2009/2/17 David-Sarah Hopwood <david.hopwood@...>:
> Mike Samuel wrote:
>> 2009/2/16 David-Sarah Hopwood <david.hopwood@...>
>>> Suppose that S is a Unicode string in which each character matches
>>> ValidChar below, not containing the subsequences "<!", "</" or "]]>", and
>>> not containing ("&" followed by a character not matching AmpFollower).
>>> S encodes a syntactically correct ES3 or ES3.1 source text chosen by
>>> an attacker.
>>>
>>> ValidChar :: one of
>>> '\u0009' '\u000A' '\u000D' // TAB, LF, CR
>>> [\u0020-\u007E]
>>> [\u00A0-\u00AC]
>>> [\u00AE-\u05FF]
>>> [\u0604-\u06DC]
>>> [\u06DE-\u070E]
>>> [\u0710-\u17B3]
>>> [\u17B6-\u200A]
>>> [\u2010-\u2027]
>>> [\u202F-\u205F]
>>> [\u2070-\uD7FF]
>>
>> So no surrogates?
>
> Correct. They're not characters (or even "noncharacters").
>
>>> [\uE000-\uFDCF]
>>> [\uFDF0-\uFEFE]
>>> [\uFF00-\uFFEF]
>>
>> Why include FFEF?
>
> It's unassigned, and there's no particular reason to exclude it.

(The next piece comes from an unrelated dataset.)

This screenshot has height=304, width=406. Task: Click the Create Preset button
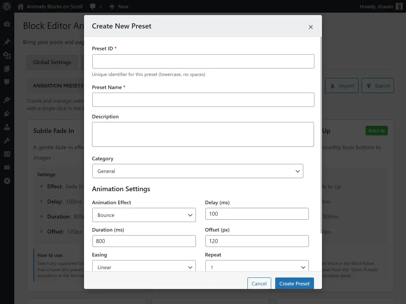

> (\uFFF0-\uFFF8 are also unassigned, but that's an area reserved
> for "special" characters.)
Isn't it the reflection of fffe, the byte-order-marker.
This is probably a very minor issue, but if one part of a parser
naively delegates to another parser that mistakenly treats its content
as a byte string instead of code units, the presence of a BOM might
cause the delegatee to misinterpret content when something that looks
like a BOM appears at the beginning of a chunk of embedded language.
>>> AmpFollower :: one of
>>> '=' '(' '+' '-' '!' '~' '"' '/' [0-9]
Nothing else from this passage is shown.